* **ACTION ITEM**: Reproduce the records below exactly as shown.

╭─ RECORDS FOR THE TASK

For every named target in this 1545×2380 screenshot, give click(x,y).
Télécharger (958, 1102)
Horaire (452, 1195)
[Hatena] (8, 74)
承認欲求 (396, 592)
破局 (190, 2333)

╰─

* **FINISHED EXERCISE**:
For every named target in this 1545×2380 screenshot, give click(x,y).
Télécharger (958, 1102)
Horaire (452, 1195)
[Hatena] (8, 74)
承認欲求 (396, 592)
破局 (190, 2333)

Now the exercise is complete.